Quebec's subsidy for consumer purchases of electric vehicles is an extremely expensive way of reducing greenhouse gas emissions, with the cost calculated at $395 per tonne of carbon dioxide eliminated, Ecofiscal Commission says in a report to be released on Thursday.
In the study, Ecofiscal – a group of prominent private-sector and university economists – urged Ottawa and the provinces to ensure that their climate-change policies yield low-cost emission reductions while minimizing government's role in picking technology winners.
It comes as governments at all levels pursue a host of measures – from building codes to low-carbon fuel standards to the phaseout of coal-fired power – to complement the carbon levies or cap-and-trade programs that have been adopted by Ottawa and most provinces.
The federal government recently established an advisory group that will recommend how it should encourage more sales of zero-emission vehicles, including the possible use of subsidies.
Prime Minister Justin Trudeau plans to impose a federal carbon price – starting at $10 a tonne next year and rising to $50 by 2022 – on provinces that refuse to adopt their own or don't meet Ottawa's minimum standard. However, like the provinces, it is counting on other regulations and incentives to limit the increase in carbon taxes that Canada would require to meet its commitment under the Paris accord to reduce greenhouse gas emissions by 30 per cent from 2005 levels by 2030.
In its report, Ecofiscal argues a rising carbon price should do the "heavy lifting" and "offers the most cost-effective way to reduce GHG emissions." However, experts such as Simon Fraser University's Mark Jaccard argue it would not be politically feasible to increase it to $200 a tonne by 2030, as would be needed to meet the Paris target through carbon pricing alone.
Still, Ecofiscal chairman Chris Ragan – an economist at McGill University – said future governments should raise the levy significantly after 2022, and could offset the impact of a higher carbon levy by lowering other taxes. "It would be a very bad outcome if the price peaked out at $50 in 2022 and everything else is done by complementary policies," he said in an interview.
The Ecofiscal report acknowledges that there are cases in which regulations and incentives are needed to overcome market barriers or deliver important benefits in addition to greenhouse gas emission reductions, or can achieve reductions more cheaply than an explicit carbon price.
It looks at three examples: Quebec's $8,000 electric-vehicle subsidy, a federal regulation to force the oil and gas industry to cut its methane emissions, and Alberta's plan to phase out coal-fired power by 2030.
Mr.
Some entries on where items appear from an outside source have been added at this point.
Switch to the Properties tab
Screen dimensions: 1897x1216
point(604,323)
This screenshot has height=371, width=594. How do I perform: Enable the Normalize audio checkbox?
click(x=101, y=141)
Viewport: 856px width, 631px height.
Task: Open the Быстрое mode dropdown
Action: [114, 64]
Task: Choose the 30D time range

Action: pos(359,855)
Ragan said it is likely that any direct subsidy for electric-vehicle purchases would be an expensive way to reduce greenhouse gas emissions, although the report looked specifically at the Quebec program.
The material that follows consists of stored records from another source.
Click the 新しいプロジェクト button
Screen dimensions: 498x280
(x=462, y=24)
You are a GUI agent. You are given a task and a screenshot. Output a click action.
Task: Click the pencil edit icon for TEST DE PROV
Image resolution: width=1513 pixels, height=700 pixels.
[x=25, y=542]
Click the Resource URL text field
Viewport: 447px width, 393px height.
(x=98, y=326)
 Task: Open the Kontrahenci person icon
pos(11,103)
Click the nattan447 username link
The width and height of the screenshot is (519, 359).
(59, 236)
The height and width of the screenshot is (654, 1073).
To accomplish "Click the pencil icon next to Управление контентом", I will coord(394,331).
The province also has a carbon price through its cap-and-trade system, as well as regulations that require the auto industry to sell a certain number of zero-emission cars a year starting in 2018. Ecofiscal said it is not clear how much additional benefit is gleaned from the car buyers' subsidy, which it criticizes as high cost and lacking in fairness, since lower-income Quebeckers cannot afford the electric vehicles now on the market. "If you follow our framework, the onus is on [the government] to convince your voters and convince your taxpayers that the benefits are there and they're big," Mr. Ragan said. "Maybe they are, but in our analysis, they're not."
In contrast, the proposed federal regulation on methane emissions in the oil industry targets sources that are not covered by carbon pricing, and the Ecofiscal report calculates its cost at $13 a tonne.